_Input for this task_
____

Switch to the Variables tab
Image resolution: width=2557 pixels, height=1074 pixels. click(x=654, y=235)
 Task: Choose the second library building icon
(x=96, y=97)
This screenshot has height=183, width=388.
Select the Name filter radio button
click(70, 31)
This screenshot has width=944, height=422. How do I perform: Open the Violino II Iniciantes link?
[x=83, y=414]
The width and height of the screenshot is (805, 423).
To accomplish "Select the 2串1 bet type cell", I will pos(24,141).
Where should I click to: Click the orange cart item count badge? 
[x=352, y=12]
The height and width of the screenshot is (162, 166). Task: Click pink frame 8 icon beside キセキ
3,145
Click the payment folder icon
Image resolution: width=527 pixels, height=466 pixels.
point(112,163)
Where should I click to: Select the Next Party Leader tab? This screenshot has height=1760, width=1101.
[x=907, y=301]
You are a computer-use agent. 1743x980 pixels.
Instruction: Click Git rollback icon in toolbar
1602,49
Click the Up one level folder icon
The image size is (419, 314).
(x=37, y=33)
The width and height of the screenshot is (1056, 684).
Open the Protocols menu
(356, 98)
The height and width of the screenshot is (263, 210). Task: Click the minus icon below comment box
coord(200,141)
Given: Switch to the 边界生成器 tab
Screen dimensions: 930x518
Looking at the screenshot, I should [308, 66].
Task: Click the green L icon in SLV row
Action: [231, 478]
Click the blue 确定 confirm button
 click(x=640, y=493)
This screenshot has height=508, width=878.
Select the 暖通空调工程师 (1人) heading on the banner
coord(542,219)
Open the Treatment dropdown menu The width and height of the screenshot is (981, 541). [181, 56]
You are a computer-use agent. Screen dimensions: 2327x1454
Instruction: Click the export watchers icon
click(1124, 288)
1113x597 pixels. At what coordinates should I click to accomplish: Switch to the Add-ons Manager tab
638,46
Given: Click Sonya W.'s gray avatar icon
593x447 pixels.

____

Rewrite all of the data above, replacing "tab" with "panel" and leaving everything else untouched.

_Reply to the exercise_
Switch to the Variables panel
Image resolution: width=2557 pixels, height=1074 pixels. click(x=654, y=235)
 Task: Choose the second library building icon
(x=96, y=97)
This screenshot has height=183, width=388.
Select the Name filter radio button
click(70, 31)
This screenshot has width=944, height=422. How do I perform: Open the Violino II Iniciantes link?
[x=83, y=414]
The width and height of the screenshot is (805, 423).
To accomplish "Select the 2串1 bet type cell", I will pos(24,141).
Where should I click to: Click the orange cart item count badge? 
[x=352, y=12]
The height and width of the screenshot is (162, 166). Task: Click pink frame 8 icon beside キセキ
3,145
Click the payment folder icon
Image resolution: width=527 pixels, height=466 pixels.
point(112,163)
Where should I click to: Select the Next Party Leader panel? This screenshot has height=1760, width=1101.
[x=907, y=301]
You are a computer-use agent. 1743x980 pixels.
Instruction: Click Git rollback icon in toolbar
1602,49
Click the Up one level folder icon
The image size is (419, 314).
(x=37, y=33)
The width and height of the screenshot is (1056, 684).
Open the Protocols menu
(356, 98)
The height and width of the screenshot is (263, 210). Task: Click the minus icon below comment box
coord(200,141)
Given: Switch to the 边界生成器 panel
Screen dimensions: 930x518
Looking at the screenshot, I should [308, 66].
Task: Click the green L icon in SLV row
Action: [231, 478]
Click the blue 确定 confirm button
 click(x=640, y=493)
This screenshot has height=508, width=878.
Select the 暖通空调工程师 (1人) heading on the banner
coord(542,219)
Open the Treatment dropdown menu The width and height of the screenshot is (981, 541). [181, 56]
You are a computer-use agent. Screen dimensions: 2327x1454
Instruction: Click the export watchers icon
click(1124, 288)
1113x597 pixels. At what coordinates should I click to accomplish: Switch to the Add-ons Manager panel
638,46
Given: Click Sonya W.'s gray avatar icon
593x447 pixels.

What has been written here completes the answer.